Tosin Igho’s The Eve, which screened at the Cinemas in Lagos in early 2018, is a prime example of what critics say about the Neo Nollywood.
It’s a far prettier picture than the average, pioneering Nollywood movie. It has a better feel for the glamorous, attention is paid to the music and it speaks with a diction closer to the language of Hollywood.
But it has no message to pass to anyone. It doesn’t care for the story telling. And it is not afraid to be empty.
This is problematic; to sit in a dark room for over an hour watching moving images who really don’t say much to you.
The object of The Eve is an idea; that you could make elaborate plans for a wedding and still end up not getting married. It’s not unusual: it happened in Isoken, (which actually had something to say), but The Eve is one of those movies where the idea is the story (nothing is fleshed out).
With the benefit of hindsight, the hint that this was the umpteenth Nigerian Movie about the Marriage Proposal in the space of 24 months should have prompted the debate: What is it going to say?

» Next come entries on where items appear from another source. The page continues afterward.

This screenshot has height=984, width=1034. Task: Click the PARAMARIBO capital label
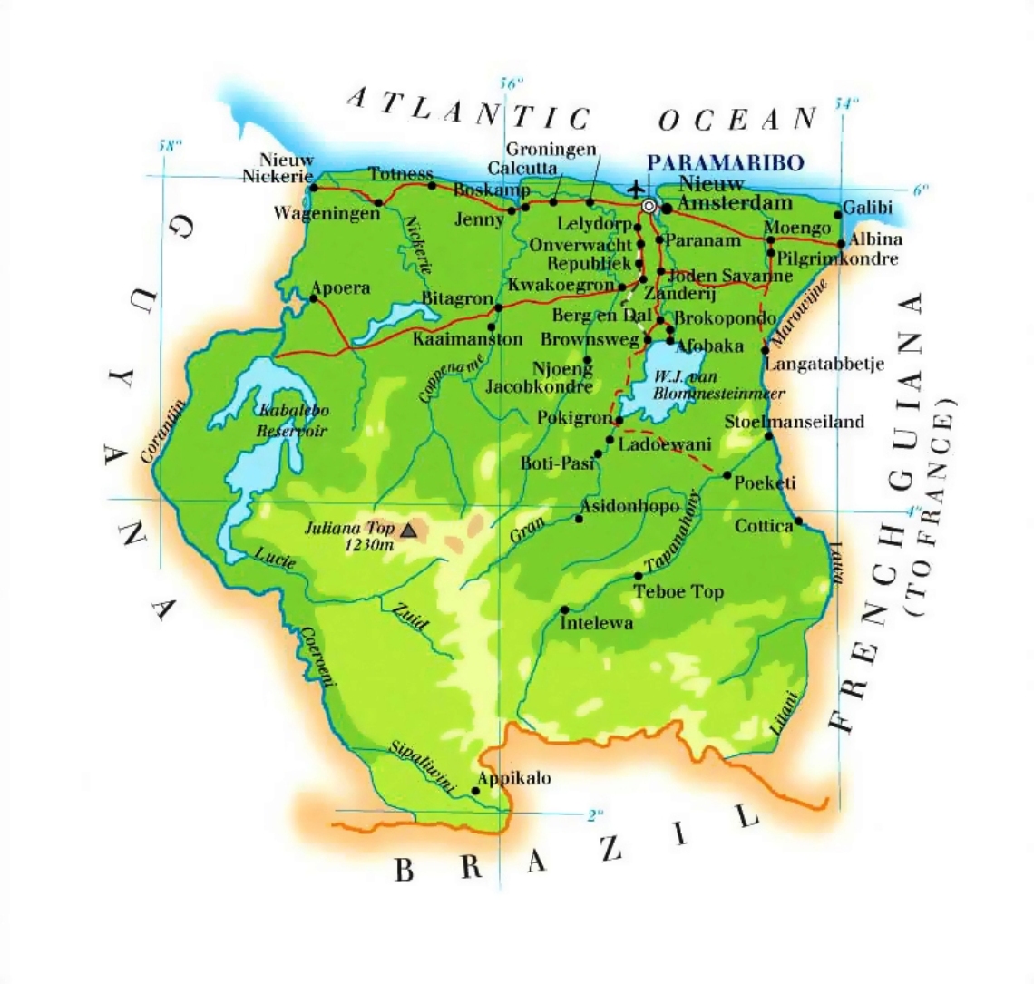725,162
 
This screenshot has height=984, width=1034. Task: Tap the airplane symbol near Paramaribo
637,188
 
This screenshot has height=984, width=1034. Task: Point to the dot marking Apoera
314,298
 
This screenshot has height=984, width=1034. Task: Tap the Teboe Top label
678,592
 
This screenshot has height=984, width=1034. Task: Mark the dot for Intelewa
564,609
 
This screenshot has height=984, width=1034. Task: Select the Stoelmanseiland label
795,422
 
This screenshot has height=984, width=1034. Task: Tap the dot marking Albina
841,243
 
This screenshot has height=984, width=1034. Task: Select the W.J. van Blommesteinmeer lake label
707,385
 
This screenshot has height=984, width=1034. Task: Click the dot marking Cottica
798,521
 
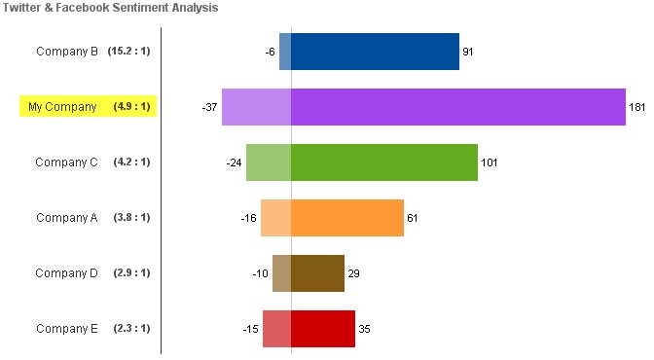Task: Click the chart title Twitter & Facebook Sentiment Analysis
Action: [111, 8]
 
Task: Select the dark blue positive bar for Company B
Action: [375, 52]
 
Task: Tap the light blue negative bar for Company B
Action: [285, 52]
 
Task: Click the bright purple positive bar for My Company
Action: [458, 107]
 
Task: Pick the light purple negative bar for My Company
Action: [257, 107]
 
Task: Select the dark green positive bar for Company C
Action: [384, 162]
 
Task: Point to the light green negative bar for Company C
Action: [269, 162]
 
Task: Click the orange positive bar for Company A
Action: [347, 218]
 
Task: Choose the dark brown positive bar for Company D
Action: [318, 273]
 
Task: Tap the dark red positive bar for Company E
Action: [323, 329]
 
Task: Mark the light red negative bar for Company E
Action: [277, 329]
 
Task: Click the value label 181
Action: [636, 107]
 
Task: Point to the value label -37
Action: [210, 107]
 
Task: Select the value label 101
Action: [490, 162]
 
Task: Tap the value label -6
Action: [271, 52]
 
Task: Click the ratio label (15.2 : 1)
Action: [128, 51]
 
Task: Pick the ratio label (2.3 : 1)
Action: [131, 328]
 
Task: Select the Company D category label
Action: [67, 273]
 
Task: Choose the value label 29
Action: [353, 273]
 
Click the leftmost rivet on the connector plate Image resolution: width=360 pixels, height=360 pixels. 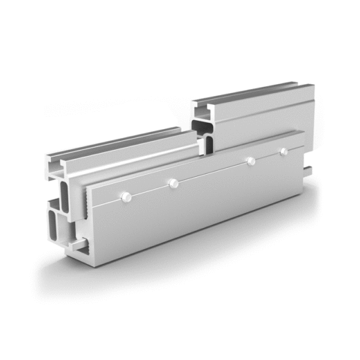point(126,197)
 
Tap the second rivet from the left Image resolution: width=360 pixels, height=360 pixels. point(173,182)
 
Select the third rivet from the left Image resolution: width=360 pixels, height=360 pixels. point(250,160)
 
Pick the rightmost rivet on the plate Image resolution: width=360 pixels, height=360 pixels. point(284,152)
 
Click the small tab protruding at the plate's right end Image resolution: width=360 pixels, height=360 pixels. point(308,166)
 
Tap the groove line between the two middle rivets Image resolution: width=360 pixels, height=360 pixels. point(212,172)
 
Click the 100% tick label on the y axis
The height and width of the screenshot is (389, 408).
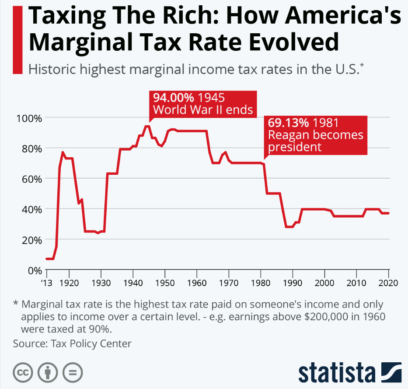[x=28, y=118]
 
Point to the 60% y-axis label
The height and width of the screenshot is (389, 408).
[x=31, y=179]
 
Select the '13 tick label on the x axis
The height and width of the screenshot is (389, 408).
[x=47, y=283]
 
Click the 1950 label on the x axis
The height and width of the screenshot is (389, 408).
[x=165, y=283]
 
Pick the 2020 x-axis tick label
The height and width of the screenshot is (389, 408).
[x=388, y=283]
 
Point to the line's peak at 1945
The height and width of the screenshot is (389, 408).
[x=147, y=126]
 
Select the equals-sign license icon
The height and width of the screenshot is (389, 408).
[x=73, y=373]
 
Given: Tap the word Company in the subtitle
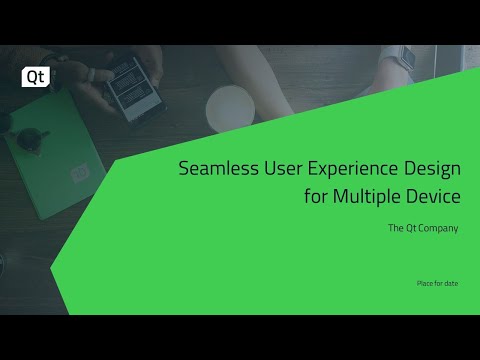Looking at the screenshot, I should point(438,229).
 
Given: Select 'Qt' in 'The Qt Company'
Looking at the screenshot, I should point(410,228).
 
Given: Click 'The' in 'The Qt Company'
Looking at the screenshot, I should point(395,228).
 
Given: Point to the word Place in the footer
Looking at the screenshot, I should point(426,284).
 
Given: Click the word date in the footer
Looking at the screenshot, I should point(451,284).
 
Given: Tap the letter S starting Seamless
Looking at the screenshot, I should point(184,169).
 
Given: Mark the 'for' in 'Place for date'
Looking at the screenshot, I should point(439,284).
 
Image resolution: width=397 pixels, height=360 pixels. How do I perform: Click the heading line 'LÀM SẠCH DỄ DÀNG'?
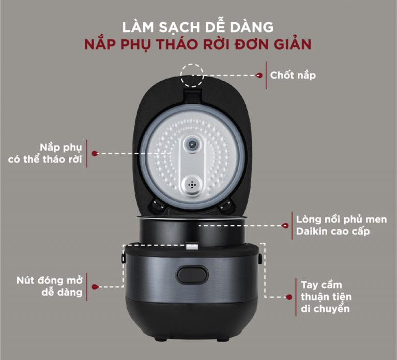(198, 26)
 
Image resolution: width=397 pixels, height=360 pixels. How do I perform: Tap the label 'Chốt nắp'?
(293, 75)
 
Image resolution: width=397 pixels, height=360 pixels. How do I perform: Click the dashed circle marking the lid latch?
(192, 75)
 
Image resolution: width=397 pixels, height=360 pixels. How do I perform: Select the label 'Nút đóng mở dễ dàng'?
(49, 286)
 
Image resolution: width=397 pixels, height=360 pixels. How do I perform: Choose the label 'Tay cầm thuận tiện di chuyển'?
(326, 297)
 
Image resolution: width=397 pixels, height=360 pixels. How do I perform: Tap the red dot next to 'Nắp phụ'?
(95, 154)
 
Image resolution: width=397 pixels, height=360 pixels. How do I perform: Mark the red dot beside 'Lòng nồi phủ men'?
(286, 226)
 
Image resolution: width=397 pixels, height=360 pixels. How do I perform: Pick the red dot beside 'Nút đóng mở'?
(95, 286)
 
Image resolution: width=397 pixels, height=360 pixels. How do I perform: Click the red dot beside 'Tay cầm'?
(289, 297)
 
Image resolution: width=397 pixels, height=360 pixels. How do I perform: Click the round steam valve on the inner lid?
(193, 146)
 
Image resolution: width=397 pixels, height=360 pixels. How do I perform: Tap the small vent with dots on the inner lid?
(193, 184)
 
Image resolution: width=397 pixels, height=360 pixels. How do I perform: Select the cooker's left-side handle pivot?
(124, 256)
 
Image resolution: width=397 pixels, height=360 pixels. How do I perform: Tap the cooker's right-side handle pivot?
(259, 256)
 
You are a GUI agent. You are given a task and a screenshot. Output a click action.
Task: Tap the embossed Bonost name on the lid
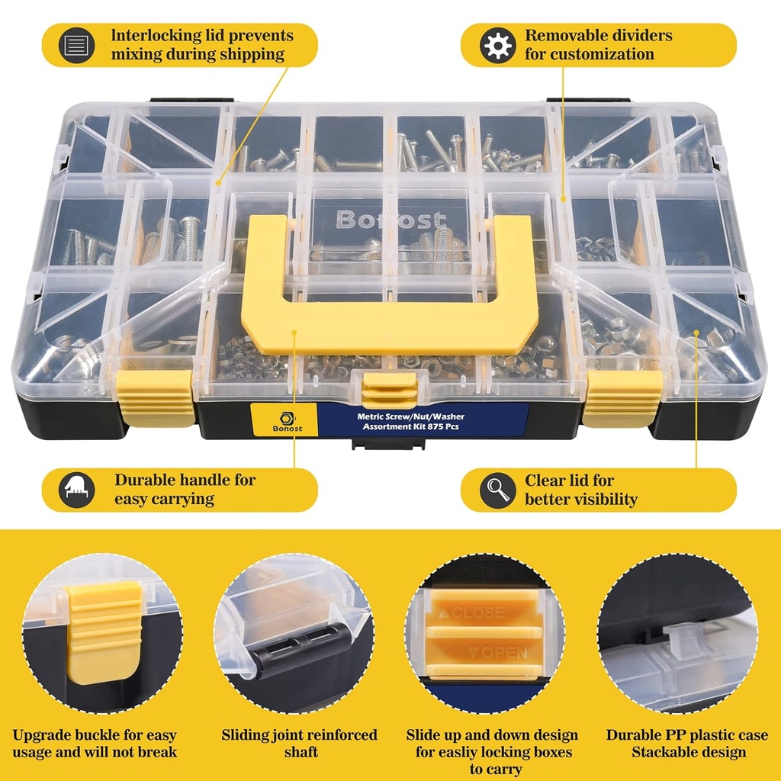tap(390, 220)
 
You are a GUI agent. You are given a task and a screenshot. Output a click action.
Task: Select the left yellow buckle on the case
tap(156, 397)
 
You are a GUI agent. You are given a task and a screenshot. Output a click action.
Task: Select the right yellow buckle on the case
tap(622, 397)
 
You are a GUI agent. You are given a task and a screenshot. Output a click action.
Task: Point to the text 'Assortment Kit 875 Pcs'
tap(410, 428)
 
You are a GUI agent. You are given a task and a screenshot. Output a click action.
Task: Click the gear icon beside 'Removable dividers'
tap(497, 45)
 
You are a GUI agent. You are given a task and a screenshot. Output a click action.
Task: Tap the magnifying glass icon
tap(497, 490)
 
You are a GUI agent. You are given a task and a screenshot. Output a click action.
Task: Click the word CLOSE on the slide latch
tap(478, 612)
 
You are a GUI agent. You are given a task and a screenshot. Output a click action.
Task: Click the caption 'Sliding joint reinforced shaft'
tap(299, 744)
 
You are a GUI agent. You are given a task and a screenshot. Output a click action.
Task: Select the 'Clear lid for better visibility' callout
tap(580, 490)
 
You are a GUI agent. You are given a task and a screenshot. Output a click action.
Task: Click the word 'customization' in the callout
tap(590, 55)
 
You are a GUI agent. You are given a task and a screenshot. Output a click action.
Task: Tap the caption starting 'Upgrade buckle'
tap(95, 744)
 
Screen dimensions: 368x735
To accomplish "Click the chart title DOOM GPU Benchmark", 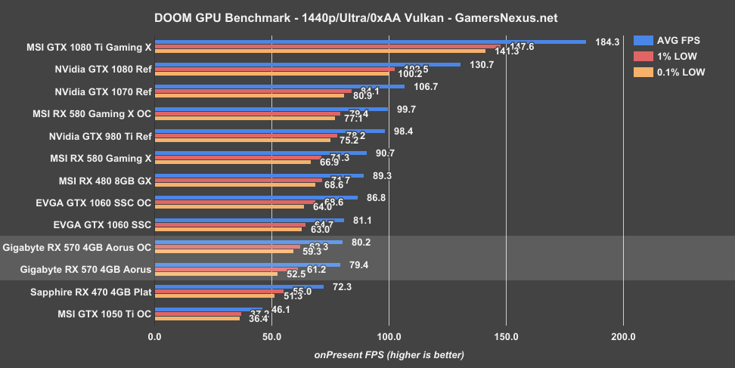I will [x=367, y=17].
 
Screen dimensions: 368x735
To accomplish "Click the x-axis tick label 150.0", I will [x=506, y=337].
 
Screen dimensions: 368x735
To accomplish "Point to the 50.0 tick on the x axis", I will [x=271, y=337].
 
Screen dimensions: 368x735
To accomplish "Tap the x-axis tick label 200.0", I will [x=623, y=337].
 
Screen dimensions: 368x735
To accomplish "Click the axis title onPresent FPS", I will [x=389, y=354].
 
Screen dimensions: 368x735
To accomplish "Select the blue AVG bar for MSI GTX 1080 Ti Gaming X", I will [x=371, y=42].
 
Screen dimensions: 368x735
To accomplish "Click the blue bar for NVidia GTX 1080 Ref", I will [x=308, y=64].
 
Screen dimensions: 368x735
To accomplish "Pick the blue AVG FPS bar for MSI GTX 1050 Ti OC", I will [x=209, y=308].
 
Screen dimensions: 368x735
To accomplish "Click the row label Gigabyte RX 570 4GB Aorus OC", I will [x=77, y=247].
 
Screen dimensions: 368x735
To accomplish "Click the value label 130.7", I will [x=482, y=64].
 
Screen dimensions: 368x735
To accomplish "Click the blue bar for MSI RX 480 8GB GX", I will [x=259, y=175].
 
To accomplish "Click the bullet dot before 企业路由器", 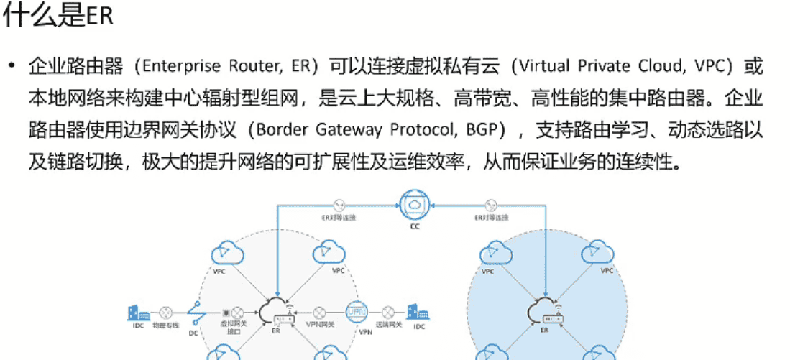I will point(12,67).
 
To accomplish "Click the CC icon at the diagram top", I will point(415,205).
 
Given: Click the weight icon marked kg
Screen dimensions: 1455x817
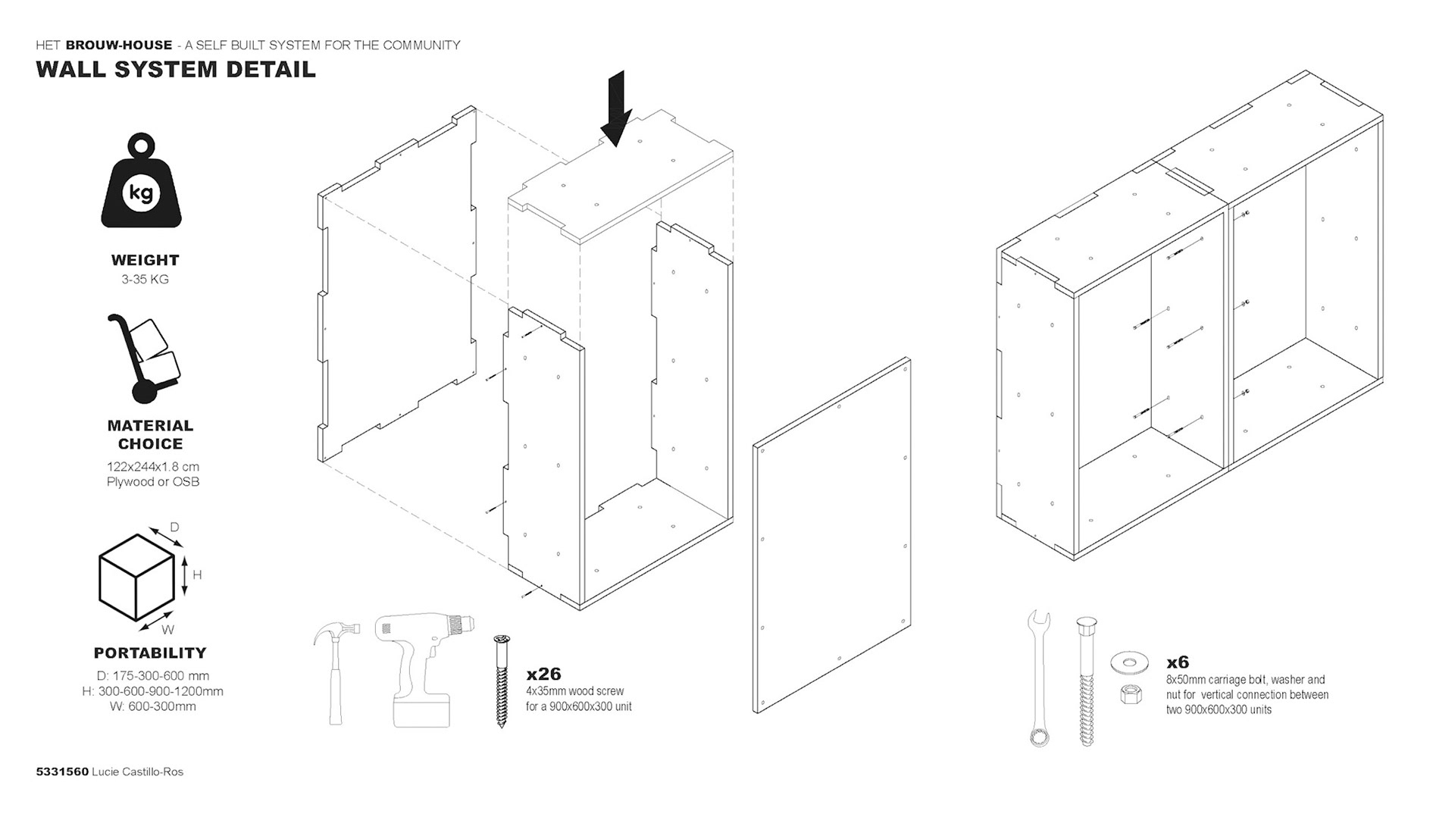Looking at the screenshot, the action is tap(142, 184).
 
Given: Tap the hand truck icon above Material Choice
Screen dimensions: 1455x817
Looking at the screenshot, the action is tap(145, 361).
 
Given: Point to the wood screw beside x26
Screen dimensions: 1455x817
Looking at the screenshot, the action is tap(502, 681).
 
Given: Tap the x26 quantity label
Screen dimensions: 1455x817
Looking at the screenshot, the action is tap(543, 674).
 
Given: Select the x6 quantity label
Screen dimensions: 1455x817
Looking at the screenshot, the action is tap(1178, 662).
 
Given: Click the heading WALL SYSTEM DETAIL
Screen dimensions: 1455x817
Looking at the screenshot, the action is tap(176, 70).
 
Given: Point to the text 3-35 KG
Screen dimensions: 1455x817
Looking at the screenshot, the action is tap(145, 279).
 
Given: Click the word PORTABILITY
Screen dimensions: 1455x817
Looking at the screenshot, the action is tap(150, 653).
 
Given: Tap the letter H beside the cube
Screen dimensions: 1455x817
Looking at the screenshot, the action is tap(197, 574).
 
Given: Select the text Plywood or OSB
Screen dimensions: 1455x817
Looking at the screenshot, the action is tap(153, 482).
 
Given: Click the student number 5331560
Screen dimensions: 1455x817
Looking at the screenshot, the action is tap(62, 772).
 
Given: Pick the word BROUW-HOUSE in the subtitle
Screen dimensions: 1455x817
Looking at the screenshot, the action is tap(119, 45).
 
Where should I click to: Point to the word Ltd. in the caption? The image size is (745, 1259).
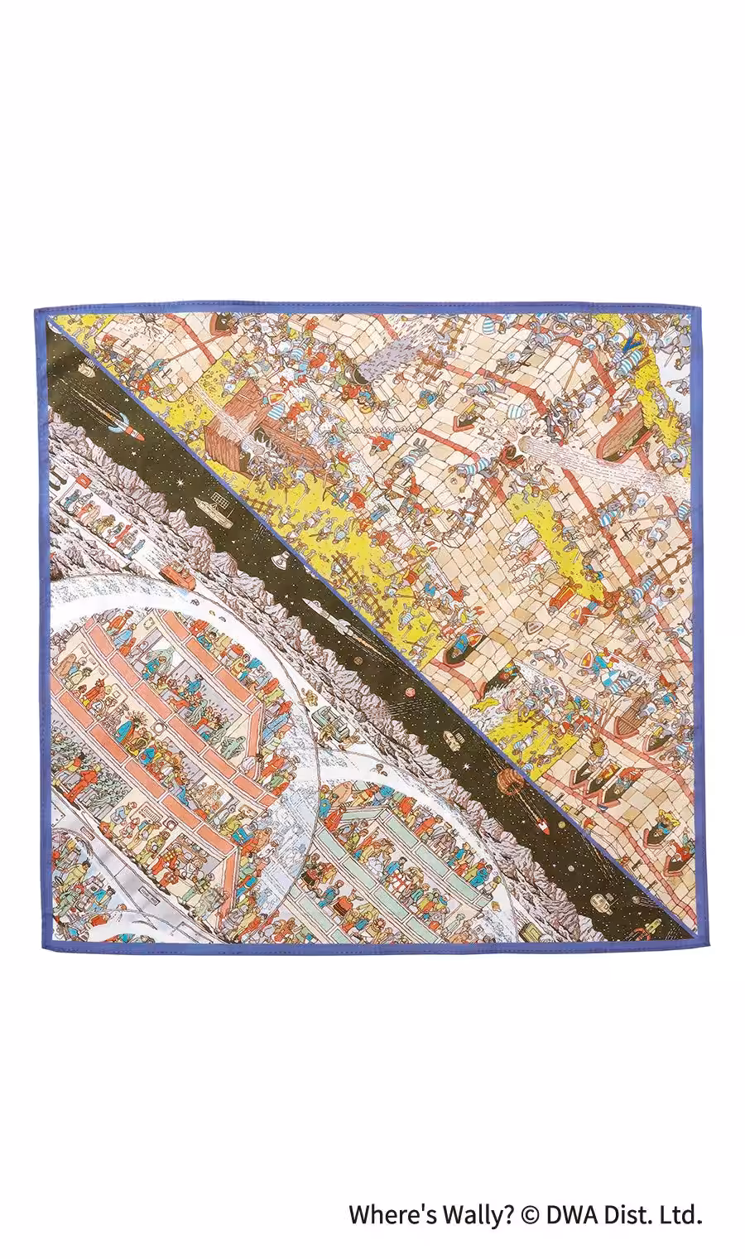pyautogui.click(x=680, y=1215)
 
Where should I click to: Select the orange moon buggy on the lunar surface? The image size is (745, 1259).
pyautogui.click(x=170, y=569)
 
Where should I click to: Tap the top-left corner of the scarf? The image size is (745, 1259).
pyautogui.click(x=35, y=310)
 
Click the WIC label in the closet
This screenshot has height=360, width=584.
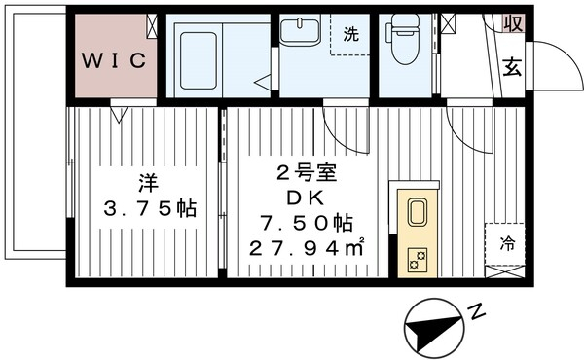tap(113, 60)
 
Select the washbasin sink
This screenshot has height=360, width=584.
tap(301, 32)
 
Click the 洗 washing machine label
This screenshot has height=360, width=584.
tap(350, 34)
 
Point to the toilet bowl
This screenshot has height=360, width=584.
tap(400, 37)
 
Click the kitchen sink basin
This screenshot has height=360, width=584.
tap(417, 213)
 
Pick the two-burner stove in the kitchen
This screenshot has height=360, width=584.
tap(417, 258)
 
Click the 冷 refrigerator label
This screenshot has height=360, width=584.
tap(506, 244)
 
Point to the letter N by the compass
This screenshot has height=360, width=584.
tap(476, 313)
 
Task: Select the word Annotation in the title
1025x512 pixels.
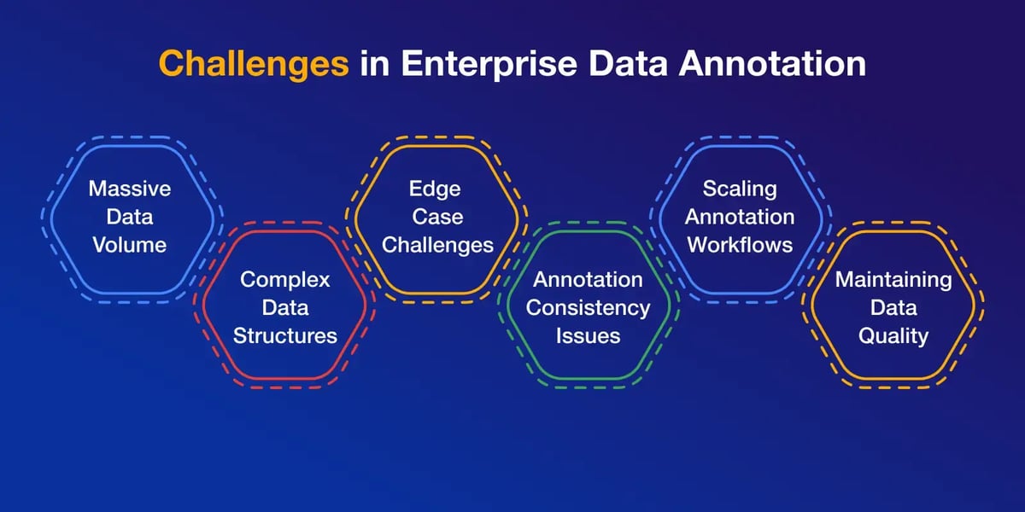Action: [772, 63]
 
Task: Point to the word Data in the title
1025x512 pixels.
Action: [628, 63]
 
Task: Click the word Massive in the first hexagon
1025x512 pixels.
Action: [130, 189]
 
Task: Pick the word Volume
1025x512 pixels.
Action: [130, 245]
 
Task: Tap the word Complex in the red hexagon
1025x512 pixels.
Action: [284, 280]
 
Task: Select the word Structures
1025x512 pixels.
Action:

SO, BRIEFLY, THESE FOUR HANDSOME YOUNG men head to a seaside retreat two days before the scheduled wedding of one of them. What follows is not only designed in the mould of those American movies in which “shit” happens in some holiday retreat in the couple of days before the Wedding, but there’s heavy copy catting.
The eruption into Acapella singing by the four friends mimic the bonding rituals of characters in African American movies; the first conversation between Alero (Meg Otanwa) and the scheduled groom, Funso (Adeolu Adefarasin) references the tired comparison between the Superman and the Batman and there are hardly any memorable scenes in the entire Bachelor’s Eve party other than sketches of the peccadilloes of Austin (Mawuli Gavor) and, of course Funso being caught pants down, live on skype, by the bride-to-be.
Conversations allow us to get a sense of the back story, to gain insight into characters, and to empathise with them. But the director of this movie doesn’t allow conversations.
“I was the one that burned down the school, not him”, Funso confides to a friend, in one of the several vapid scenes. But how? why? No one asks. It is clear that The Eve needed to have had a robust script conference/workshop before the move to location.